*SELECTED EXTRACT:*
....................

In response, defendants contend that the town is liable to them for negligent misrepresentation because the town’s building inspector issued a certificate of occupancy on which they relied, which falsely certified that the building complied with the fire laws (see Gordon v Holt, 65 AD2d 344, 350; Sexstone v City of Rochester, 32 AD2d 737). Thus, they claim that they are entitled to contribution because the town was negligent and because its negligence was concurrent with their own (see Nolechek v Gesuale, supra).
First, it should be noted that neither Sexstone nor Gordon were contribution or indemnity cases (cf. City of Utica v Holt, supra). In both actions, property owners sought to recover property damages personal to themselves because of a building inspector’s negligent misrepresentation in issuing a certificate of occupancy. In Sexstone (supra), the city issued a certificate of compliance to a vendor, though violations existed, and then demanded correction of the violations by the purchaser who had relied on the certificate. We held that the complaint stated a cause of action for the damages incurred by the purchaser in correcting the violations. In Gordon (supra), a new certificate of occupancy was similarly requested as a condition of sale some eight years after construction and was subsequently issued by the city despite major violations of the building code. The apartment house burned down three months after the sale. We held that the complaint stated a cause of action against the city. We did not discuss the nature of the damages recoverable by the property owner and we dismissed the companion actions by the tenants of the building (brought by the subrogee) against the city because the city owed them no duty.
In this case, the violations complained of occurred in 1963 and 1964, at the time of construction, and the certificate of occupancy which allegedly misrepresented the existence of those violations was issued then. Defendant Holiday Inns, Inc., leased the premises in 1967 and defendants Benderson and Chesbro purchased them in 1968, subject to Holiday’s lease. It is questionable whether these defen*473dants have a cause of action for misrepresentation under the circumstances, but even if they did, as defendants claim, the Nolechek case does not warrant impleader here on the grounds that the town was guilty of concurrent negligence.

....................

*GIVEN MATERIAL:*

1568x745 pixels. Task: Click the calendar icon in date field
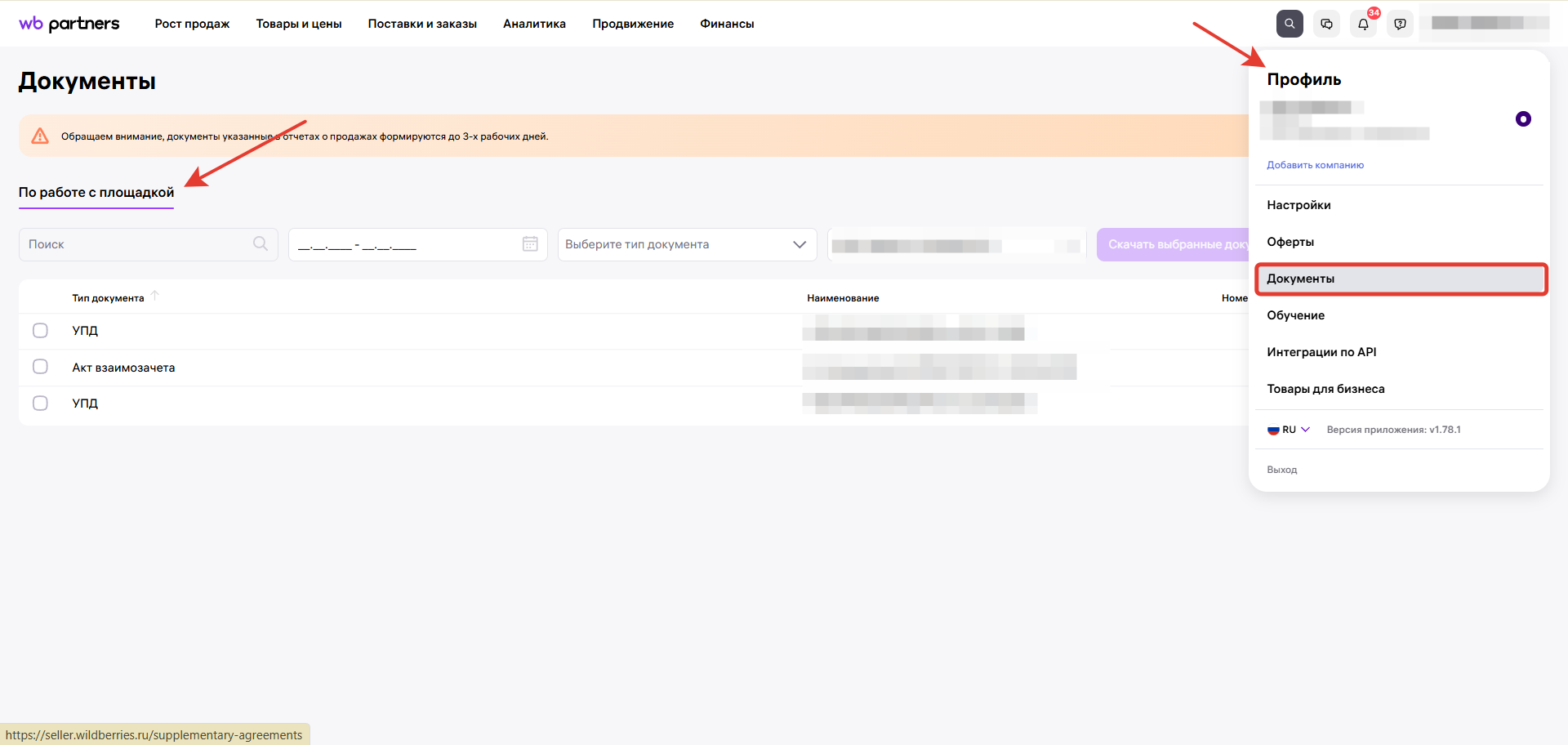tap(530, 244)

....................

*WHAT IS REQUIRED:*
Answer these questions from the court opinion excerpt at the top of the page.
(a) Which two cases do the defendants cite in support of their negligent misrepresentation claim against the town?
(b) How long after the sale did the apartment house in Gordon burn down?
(c) In what year did Holiday Inns, Inc., lease the premises?

*SOLUTION TO THE PROBLEM:*
(a) Gordon v Holt and Sexstone v City of Rochester.
(b) Three months.
(c) 1967.